O ministro Dias Toffoli, do Supremo Tribunal Federal (STF), determinou que os bens apreendidos pela Polícia Federal durante a segunda fase da Operação Compliance Zero sejam lacrados e armazenados no próprio STF. A decisão, no entanto, gerou preocupação no comando da PF, que alerta para riscos de danos irreparáveis às investigações de uma suspeita de fraude financeira bilionária envolvendo o banco Master.

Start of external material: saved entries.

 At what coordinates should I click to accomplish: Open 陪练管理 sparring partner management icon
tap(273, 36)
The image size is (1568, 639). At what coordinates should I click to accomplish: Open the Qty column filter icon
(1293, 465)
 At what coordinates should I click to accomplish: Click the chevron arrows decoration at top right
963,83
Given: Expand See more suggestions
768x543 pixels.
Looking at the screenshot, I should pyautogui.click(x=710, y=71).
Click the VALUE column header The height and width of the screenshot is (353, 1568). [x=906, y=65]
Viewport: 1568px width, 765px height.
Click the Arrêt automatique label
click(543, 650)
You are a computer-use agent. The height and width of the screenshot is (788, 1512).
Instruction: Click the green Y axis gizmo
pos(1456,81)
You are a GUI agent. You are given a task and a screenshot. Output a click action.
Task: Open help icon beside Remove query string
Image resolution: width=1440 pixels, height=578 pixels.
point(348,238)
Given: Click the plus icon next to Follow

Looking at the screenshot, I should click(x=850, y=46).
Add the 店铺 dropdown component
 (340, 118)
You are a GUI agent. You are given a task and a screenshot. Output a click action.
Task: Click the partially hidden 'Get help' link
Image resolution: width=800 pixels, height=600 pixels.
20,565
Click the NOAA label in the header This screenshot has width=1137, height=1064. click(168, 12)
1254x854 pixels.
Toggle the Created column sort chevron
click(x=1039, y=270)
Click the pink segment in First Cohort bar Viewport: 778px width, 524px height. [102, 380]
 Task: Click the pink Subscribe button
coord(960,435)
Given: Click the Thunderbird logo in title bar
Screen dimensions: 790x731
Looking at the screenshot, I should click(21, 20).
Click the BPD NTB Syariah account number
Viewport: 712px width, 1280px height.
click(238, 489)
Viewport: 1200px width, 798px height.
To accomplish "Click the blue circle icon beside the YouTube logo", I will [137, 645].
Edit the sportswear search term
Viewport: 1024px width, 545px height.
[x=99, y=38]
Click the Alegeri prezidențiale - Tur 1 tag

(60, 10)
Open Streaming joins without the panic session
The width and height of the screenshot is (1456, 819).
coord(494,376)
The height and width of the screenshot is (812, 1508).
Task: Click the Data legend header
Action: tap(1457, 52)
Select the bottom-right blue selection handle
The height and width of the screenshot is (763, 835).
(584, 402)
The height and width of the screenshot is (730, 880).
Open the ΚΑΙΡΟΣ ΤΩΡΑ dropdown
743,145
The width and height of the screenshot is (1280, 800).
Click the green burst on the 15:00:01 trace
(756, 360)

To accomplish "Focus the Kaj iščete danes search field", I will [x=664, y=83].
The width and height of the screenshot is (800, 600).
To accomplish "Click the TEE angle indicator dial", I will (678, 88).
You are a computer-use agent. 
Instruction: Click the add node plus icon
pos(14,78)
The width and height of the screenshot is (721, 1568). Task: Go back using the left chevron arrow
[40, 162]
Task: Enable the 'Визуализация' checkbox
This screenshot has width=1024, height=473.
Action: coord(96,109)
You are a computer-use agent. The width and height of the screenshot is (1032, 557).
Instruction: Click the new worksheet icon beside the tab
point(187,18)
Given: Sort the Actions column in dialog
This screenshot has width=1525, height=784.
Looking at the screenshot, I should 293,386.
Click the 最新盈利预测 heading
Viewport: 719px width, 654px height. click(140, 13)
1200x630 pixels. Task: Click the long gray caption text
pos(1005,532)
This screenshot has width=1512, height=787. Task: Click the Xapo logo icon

De acordo com informações do portal G1, o diretor-geral da PF, Andrei Rodrigues, foi pessoalmente ao STF pedir a Toffoli que reconsiderasse a determinação. O argumento é que a medida impede o início imediato da análise e extração de dados por parte dos peritos federais, especialmente de aparelhos celulares e outros equipamentos eletrônicos apreendidos.
Nesta quarta-feira (14), a Polícia Federal cumpriu 40 mandados de busca e apreensão em endereços de suspeitos de envolvimento no esquema, incluindo o dono do banco Master. A operação investiga desvios e fraudes que podem chegar a bilhões de reais.
Até o momento, não há confirmação se o ministro Toffoli respondeu ao pedido de reconsideração formulado pela cúpula da PF. O caso segue sob sigilo, e a expectativa é de que novas decisões sobre o acesso aos materiais apreendidos sejam tomadas nas próximas horas.